> **Task directions**: Could you print exactly the lines of the listing below, starting at the line that has "Given: Toggle the fit full page view icon" and ending at the line that has "This screenshot has height=784, width=1549.", and only those lines?
Data records START
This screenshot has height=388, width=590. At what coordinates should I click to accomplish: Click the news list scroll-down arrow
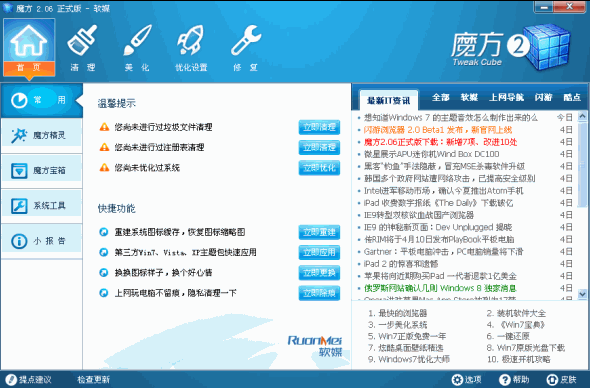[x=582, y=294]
Data records END
Data records START
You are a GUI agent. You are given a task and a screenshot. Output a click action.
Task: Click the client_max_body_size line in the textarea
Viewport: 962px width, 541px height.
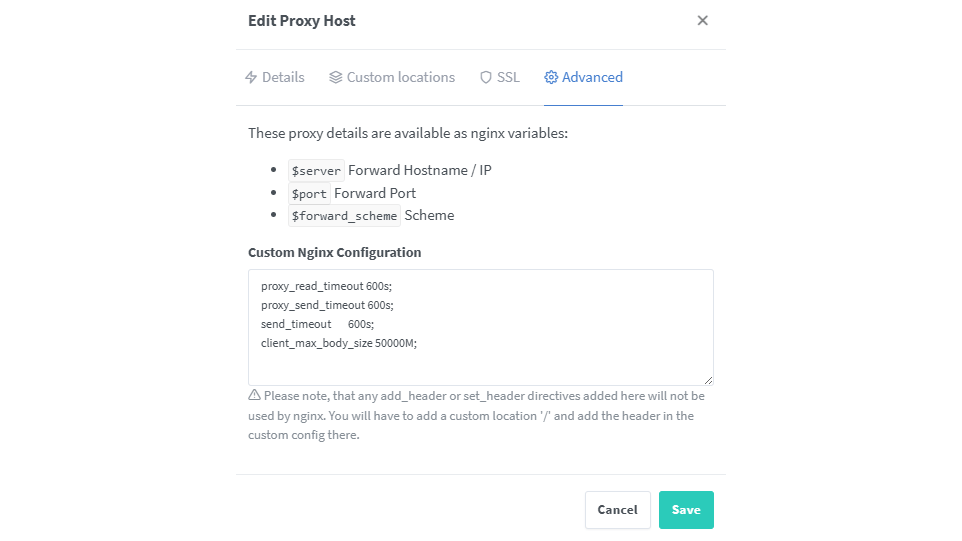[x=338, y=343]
Data records END
Data records START
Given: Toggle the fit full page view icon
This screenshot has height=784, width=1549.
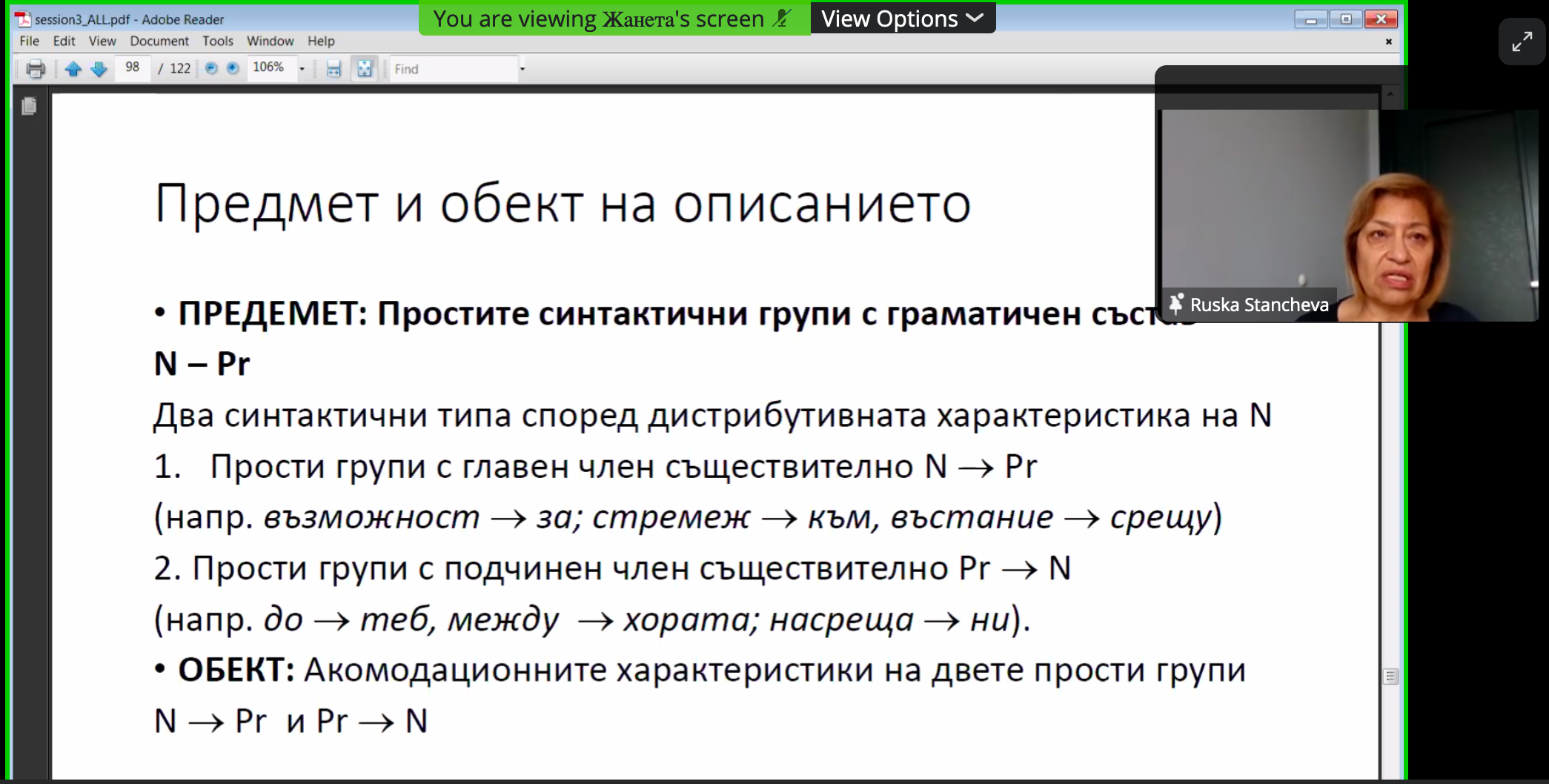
Data records END
> **Finished task**:
Given: Toggle the fit full page view icon
This screenshot has height=784, width=1549.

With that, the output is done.